Barack Obama’s Syrian policy is passive.  A President Clinton might well take the John Kerry view and be more active, perhaps ramping up sanctions against Moscow.  But whether she does or doesn’t – or whether she is elected at all – Russia’s role in Syria should give anyone concerned with our national interest reason to think deeply.  Russia is not exactly an enemy.  We need its help in Afghanistan and with Iran.  But nor are its authoritarian rulers allies.  Wherever the blame may lie in the continuing story of Ukraine’s troubles, we are signed up as part of NATO to defend the Baltic States.  And the long and short of it is that Russia increasingly sees itself as top dog – or at least as a growing dog – while America broods in its kennel.  Obama is a sign of this; so, more dramatically, is Donald Trump.

To grasp the scale of the change, have a look at the Israel-Palestine problem.  America was once the actor who sought to solve it.  For better or worse, Obama hasn’t tried to.  Putin is stepping into the gap.  He is making overtures to Netanyahu and Abbas, inviting them to a summit.  Even the Saudis, who seem to be giving up in Syria, are recalibrating, nervously asking themselves whether they should be knocking on Moscow rather than Washington’s door.  The Foreign Office, still struggling to come to terms with Brexit, will be keeping a nervous eye on these developments.  There is a danger that, at some point in the future, an over-confident Russia miscalculates and seeks to destablise or, worse, dismember the Baltic States – or push into the western part of Ukraine.

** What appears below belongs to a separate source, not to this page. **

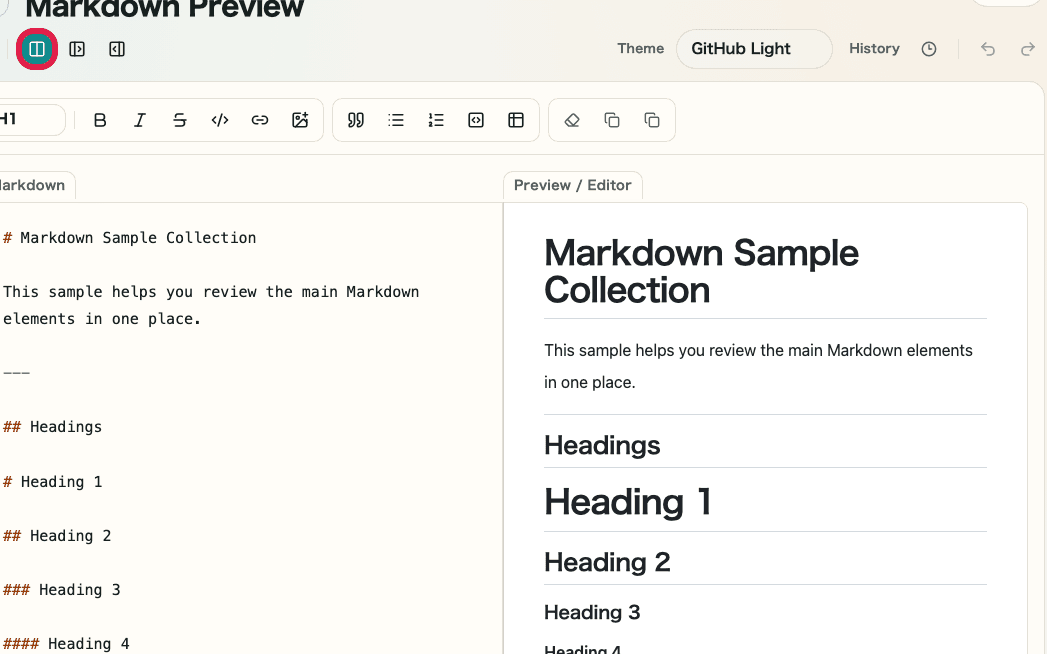Select the Preview / Editor tab
The image size is (1047, 654).
572,185
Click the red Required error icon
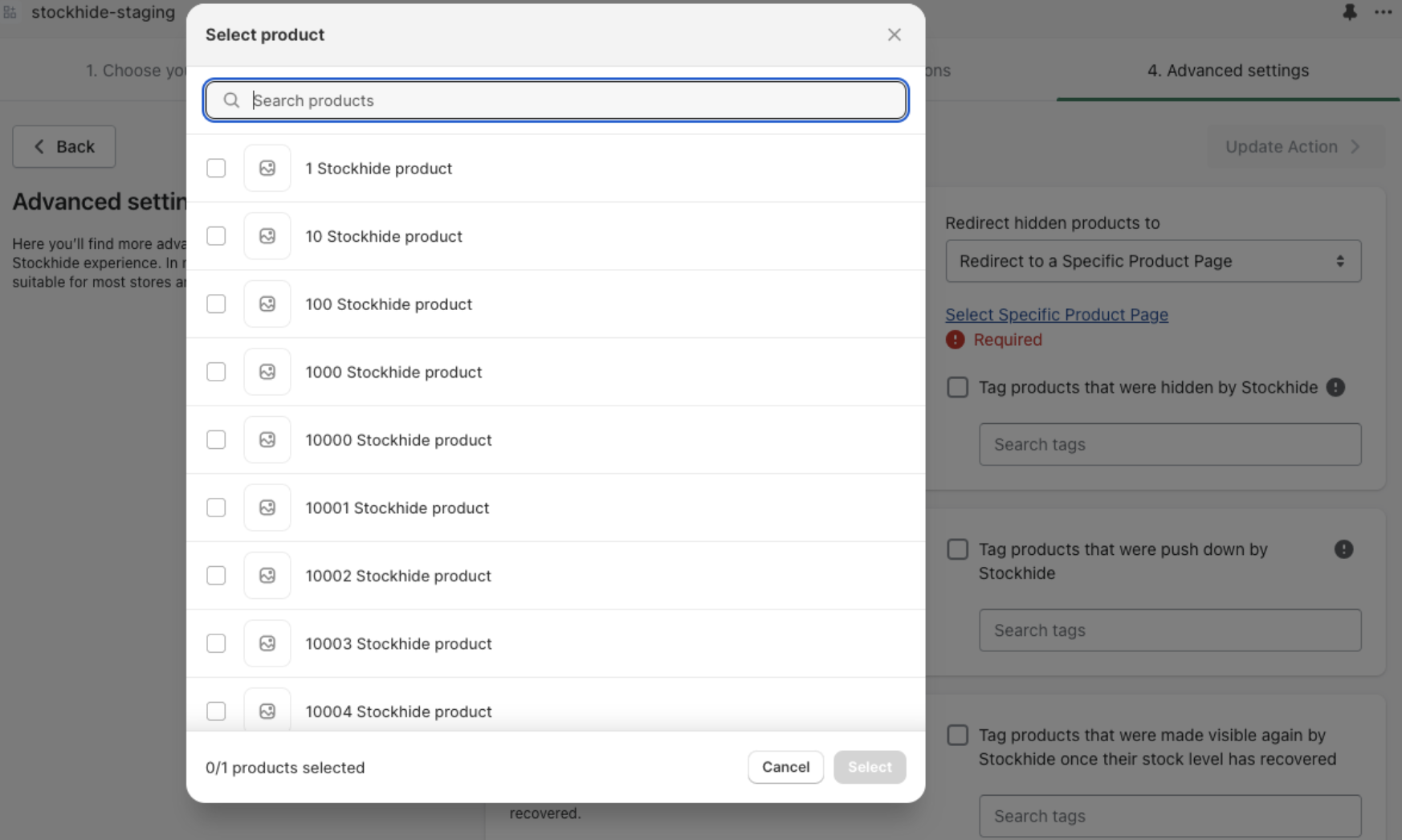The height and width of the screenshot is (840, 1402). [x=955, y=340]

A lobby in the Commons, powered as much by humanitarian concern as geopolitical calculation, wants an international coalition to impose a no-bombing zone in Syria.  This is for the birds during what’s left Obama’s presidency.  That might change if Clinton wins.  But it presents considerable obstacles to sober thought.  Yes, Russia might stop bombing civilians.  But then again, it might not.  What then?  And while Russia might not be able to strike back directly at such a coalition’s forces, it could instead expand its activities in other theatres – such as the Ukraine.  This would be seriously destabilising.  Furthermore, the imposition of a no bomb zone could boost Sunni jihadis in the short-term while not stopping Assad in the medium.  That sounds like the worst of all worlds.

Obama’s policy has been to cut a deal with Iran and, in dealing with Russia, essentially confirm a policy of spheres of interest.  He has judged that Syria, like the eastern part of the Ukraine, lies within Russia’s sphere.  There is a pragmatic case for this brutal realpolitik.  But allowing autocrats rather than democrats to set the pace in the Middle East has consequences.  It is also puzzling in terms of fundamentals.  America’s economy may have its problems, but they are nothing compared to Russia’s.  The Eagle still packs a more powerful punch than the Bear.  A President Clinton will need to pick up the pieces and help reinforce NATO’s presence in the Baltic States further.  Military intervention in Syria looks like a risk too far.  Tightening sanctions on Russia a notch does not.